Each of the cols A - H shall indicate if the name of the respective col (e.g. “A”) is contained in the list of elements in the col Affected in the respective row. Once done, I would delete column Affected and keep cols A - H instead. Should be easy, but I just can’t figure out how to self-reference the respective name of the column (e.g. “A”) for the contains search. Any help is greatly appreciated.
Thx, RoBex7
Hello @RoBex7,
for last step you can use Pivoting node but you need dummy column in order to work. Take a look here:
Br,
Ivan
Hello ipazin,
Thx for your swift reply. Greatly appreciated.
Unfortunately, I don’t (yet) understand the idea. I tried to rebuild the workflow (attached), but can’t get it to work. Can you please have a look?
The Patient / Gene example is one dimensional. Every row contains one patient and one gene. My dataset seems to be different. Every row in column Affected contains 1 - n elements.
Br RoBex7
Check if row contains column name.knwf (26.7 KB)
Hello @RoBex7,
there are two approaches you can take. One from above linked topic (I thought you already have needed format for Pivoting node as you mentioned it in first post) and second using Column Expressions node and contains() function together with function which allows accessing column names - columnNames(). Workflow is attached so take a look.
Check if row contains column name_ipazin.knwf (20.8 KB)
I would go with pivoting approach as it doesn’t require coding/scripting and it’s easier to automate. You only need to make sure you always have all possible affected values in your data set. You can do that by adding dummy row with all possible values (A, B, C, D…)
Br,
Ivan
Hello ipazin,
Fantastic. Pivoting is indeed much more flexible and elegant, but I also learned how to reference column names. Slightly different than expected, but it works.
My fault was that I tried to pick the name of columns e.g. “D” as variable or string “D” and couldn’t find it. Instead, one has to refer to the position [index] of the Output Column as listed in the config of the ColumnExpression node as you kindly demonstrated.
On purpose, I screwed up the ordering in the below config of Column Expressions node.
OutputColumn D and F are disordered. To get the correct results for column D and F, one needs to refer to columnNames ()[3] and …[4] respectively, although these columns are no. 4 and no. 6 in the Output table.
Steep learning curve. Thx again.
Br RoBex7
Hello @RoBex7,
glad I helped. However following statement is not correct.

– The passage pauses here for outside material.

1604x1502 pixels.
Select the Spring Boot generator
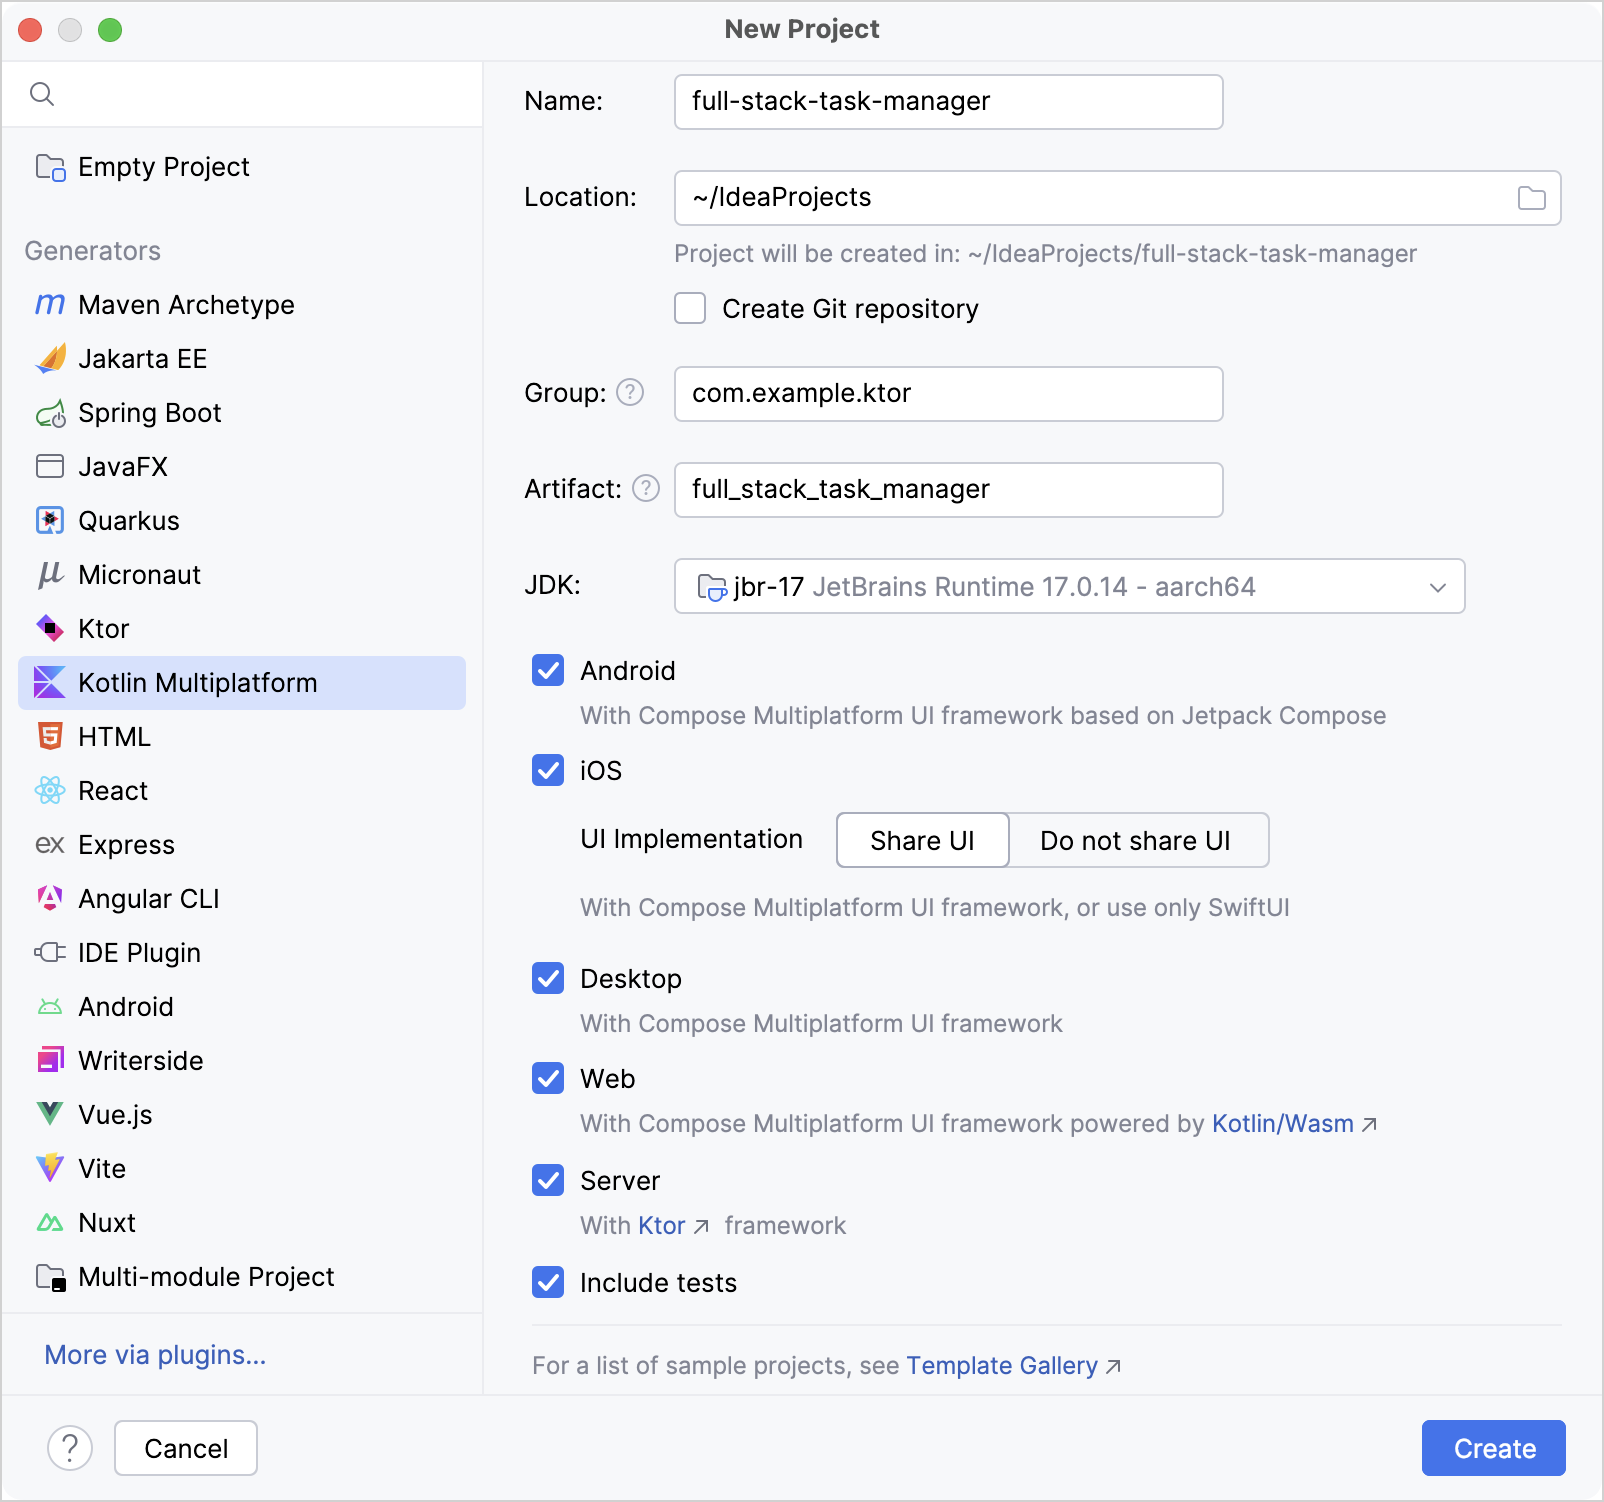click(149, 412)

Order of columns in columnNames() function doesn’t have anything to do with expression order and/or output columns. So to get the correct results for column D and F, one needs to refer to columnNames ()[4] and …[6] respectively. You can see this in column F result as they are actually result from D value. If it was value F then you would have true, false, true as there is F in third row.
Br,
Ivan
This topic was automatically closed 90 days after the last reply. New replies are no longer allowed.